Na Tua Palavra |
D. Nuno Brás
Deixemos Fátima na simplicidade

Claro que é importante estudar o fenómeno Fátima. Podemos olhar para ele a partir de vários pontos de vista: como teólogos (interrogando-nos, por exemplo, como é que as aparições da Virgem se integram no todo da revelação cristã); como sociólogos (procurando perceber o fenómeno que conduz um peregrino, durante tantos quilómetros a pé, até à Cova da Iria; ou como é viver entre as multidões de 13 de Maio); como gente de cultura (procurando perceber que lugar é que Fátima tem na cultura portuguesa – na “alta cultura”, com a pintura, escultura ou música criadas à volta das aparições, ou estudando simplesmente os valores que Fátima tem construído na sociedade portuguesa e nos peregrinos que até ali caminham); e mesmo como economistas (porque Fátima é, também, um fenómeno que conduz tantos milhares de turistas a Portugal e que representa um valor significativo em termos económicos).
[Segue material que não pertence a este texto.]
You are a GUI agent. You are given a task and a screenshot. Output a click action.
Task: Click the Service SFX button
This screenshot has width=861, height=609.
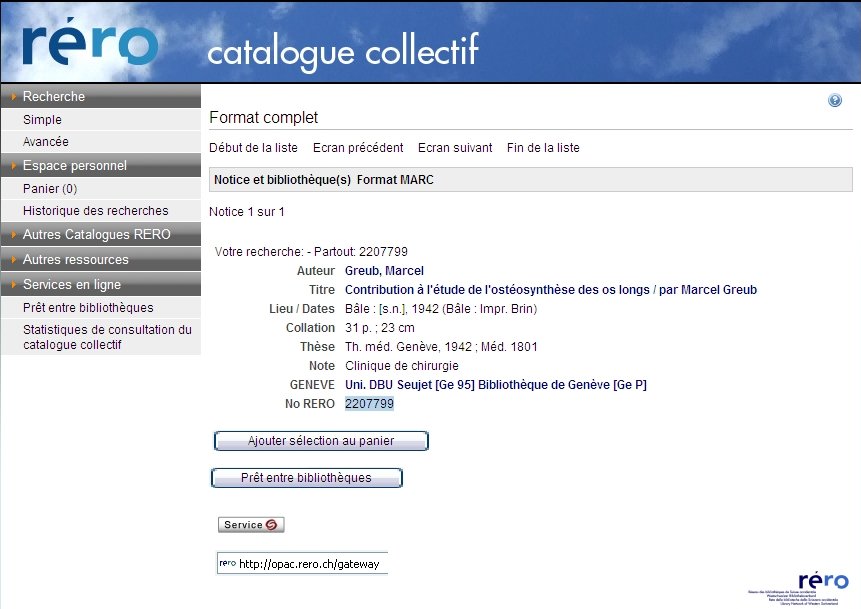[251, 525]
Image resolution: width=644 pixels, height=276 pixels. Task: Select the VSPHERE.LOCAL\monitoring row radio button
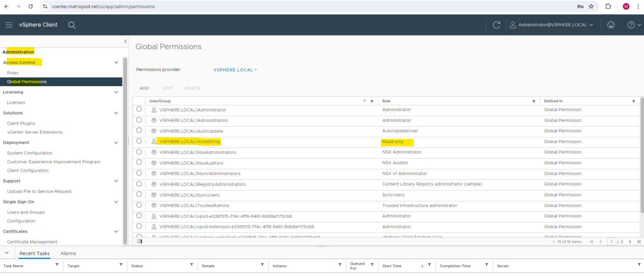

Fátima é, com efeito, uma realidade que tem implicações nas múltiplas áreas da vida nacional contemporânea. Penso que podemos dizer que não existe nenhuma área da vida portuguesa deste século e do século passado que tenha escapado a uma influência de Fátima.

Mas tudo isto, por muito importante que seja (e é), constitui sempre um “olhar de fora” – se não mesmo “de cima”, com não raras atitudes de sobranceria – para aquela realidade tão simples e tão misteriosa: três pequenos pastorinhos que afirmam e testemunham com a sua vida que viram Nossa Senhora; que Ela os convidou a regressarem àquele local por mais cinco vezes; e que ao longo desses encontros lhes foi entregando uma mensagem que eles, por sua vez, deveriam dizer ao mundo inteiro, e que é, em resumo, a mensagem do Evangelho.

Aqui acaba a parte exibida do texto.